- **Required work**
Reproduce the rows that begin with the line containing "The width and" and end with the line containing "I will pos(839,292).", including both of those lines.

- **Exercise input**
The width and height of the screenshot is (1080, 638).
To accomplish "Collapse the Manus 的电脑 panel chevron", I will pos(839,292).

...

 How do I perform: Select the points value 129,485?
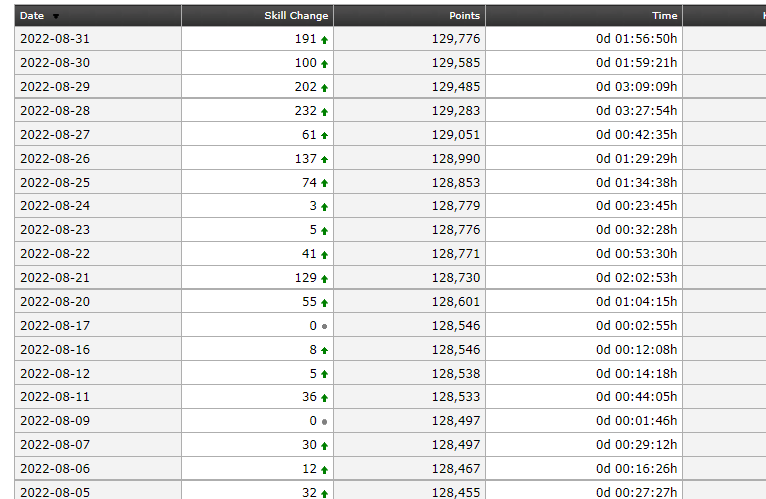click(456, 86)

---

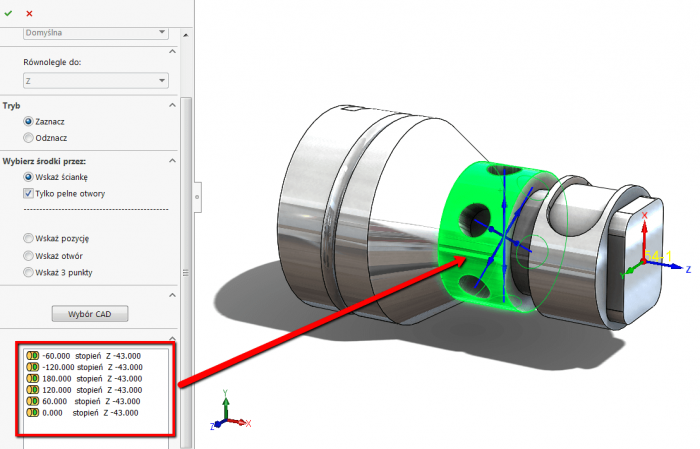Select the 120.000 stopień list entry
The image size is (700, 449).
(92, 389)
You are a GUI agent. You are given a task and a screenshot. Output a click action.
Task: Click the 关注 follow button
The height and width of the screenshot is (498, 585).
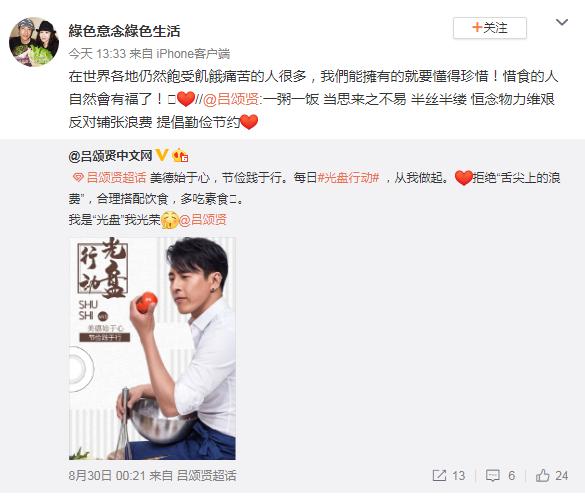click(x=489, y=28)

- **Reply to the exercise**
The width and height of the screenshot is (1080, 638).
To accomplish "Collapse the Manus 的电脑 panel chevron", I will pos(839,292).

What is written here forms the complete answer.